___ Supplied data ___

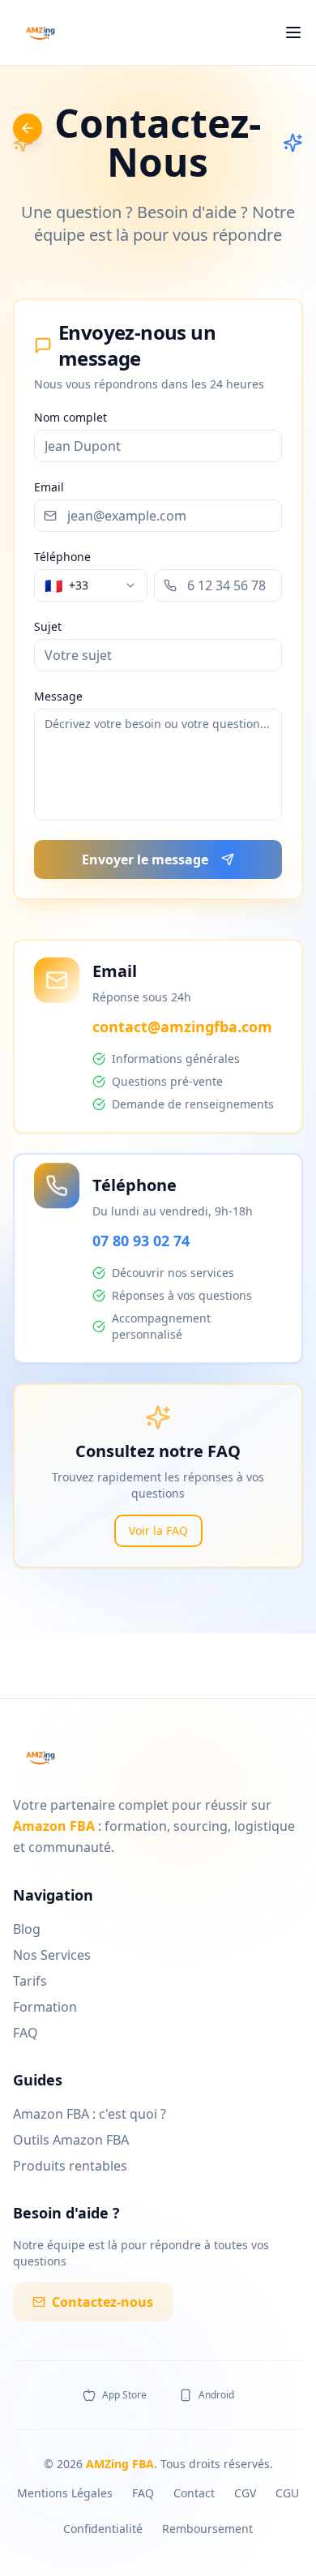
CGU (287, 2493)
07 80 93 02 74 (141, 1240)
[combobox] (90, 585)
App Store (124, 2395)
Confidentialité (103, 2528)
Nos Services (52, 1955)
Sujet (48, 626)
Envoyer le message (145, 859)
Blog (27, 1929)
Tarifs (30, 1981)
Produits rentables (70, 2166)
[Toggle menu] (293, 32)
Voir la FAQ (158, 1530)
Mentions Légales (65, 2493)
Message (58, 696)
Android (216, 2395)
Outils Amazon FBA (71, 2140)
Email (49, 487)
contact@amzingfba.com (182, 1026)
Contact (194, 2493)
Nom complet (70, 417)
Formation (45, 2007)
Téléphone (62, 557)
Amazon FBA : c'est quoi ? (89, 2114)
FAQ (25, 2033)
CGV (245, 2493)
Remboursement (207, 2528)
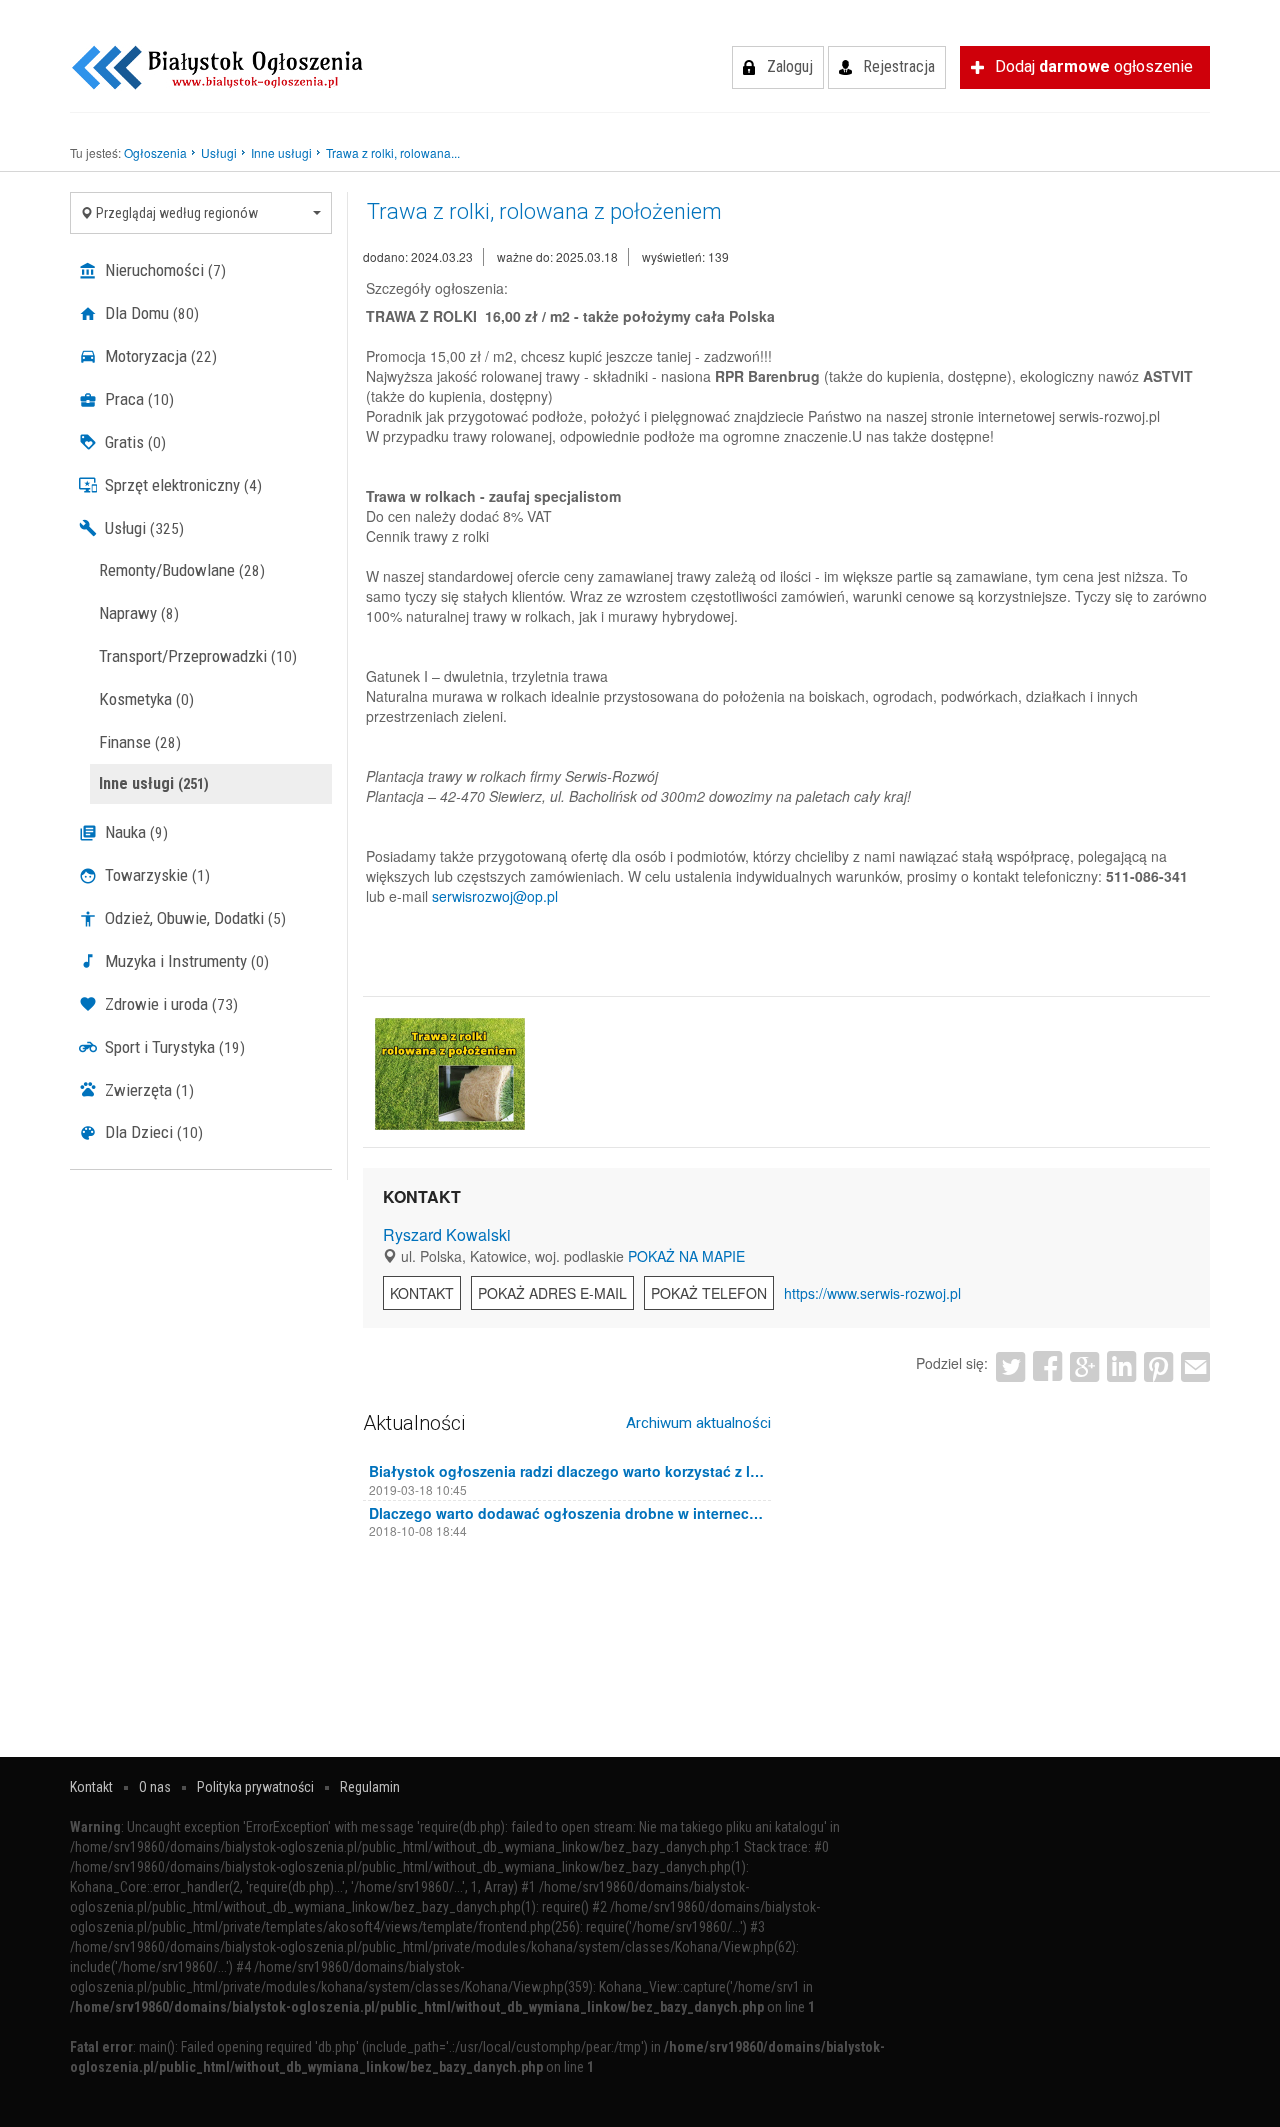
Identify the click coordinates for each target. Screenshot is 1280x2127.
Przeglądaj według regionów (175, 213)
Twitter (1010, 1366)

___
___ Supplied data ___

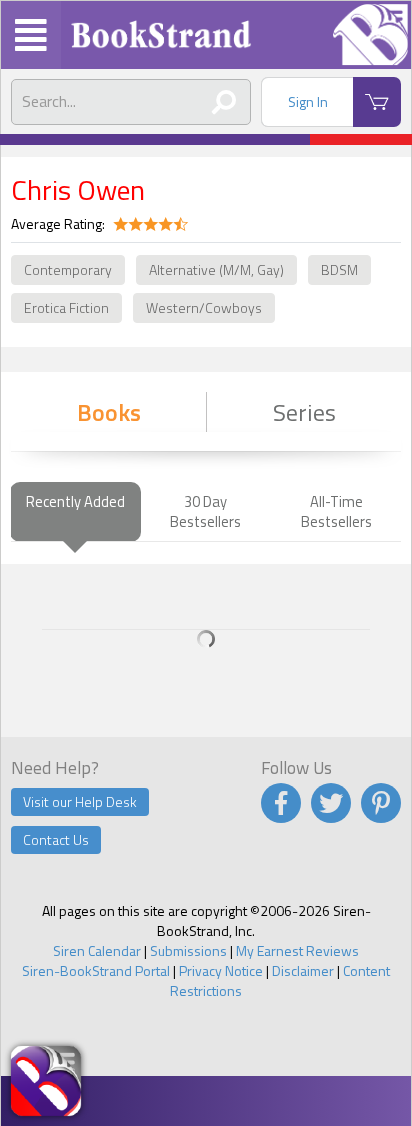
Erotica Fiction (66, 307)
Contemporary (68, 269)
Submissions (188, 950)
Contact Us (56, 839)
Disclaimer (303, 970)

___

_Exercise prompt_. An exact copy is needed of the entries above, starting at the line that holds "CGU (287, 2493)" and stopping at the line that holds "Twitter (1010, 1366)", both kept; pictures stay out.

_Exercise solution_.
CGU (287, 2493)
07 80 93 02 74 (141, 1240)
[combobox] (90, 585)
App Store (124, 2395)
Confidentialité (103, 2528)
Nos Services (52, 1955)
Sujet (48, 626)
Envoyer le message (145, 859)
Blog (27, 1929)
Tarifs (30, 1981)
Produits rentables (70, 2166)
[Toggle menu] (293, 32)
Voir la FAQ (158, 1530)
Mentions Légales (65, 2493)
Message (58, 696)
Android (216, 2395)
Outils Amazon FBA (71, 2140)
Email (49, 487)
contact@amzingfba.com (182, 1026)
Contact (194, 2493)
Nom complet (70, 417)
Formation (45, 2007)
Téléphone (62, 557)
Amazon FBA : c'est quoi ? (89, 2114)
FAQ (25, 2033)
CGV (245, 2493)
Remboursement (207, 2528)
Identify the click coordinates for each target. Screenshot is 1280x2127.
Przeglądaj według regionów (175, 213)
Twitter (1010, 1366)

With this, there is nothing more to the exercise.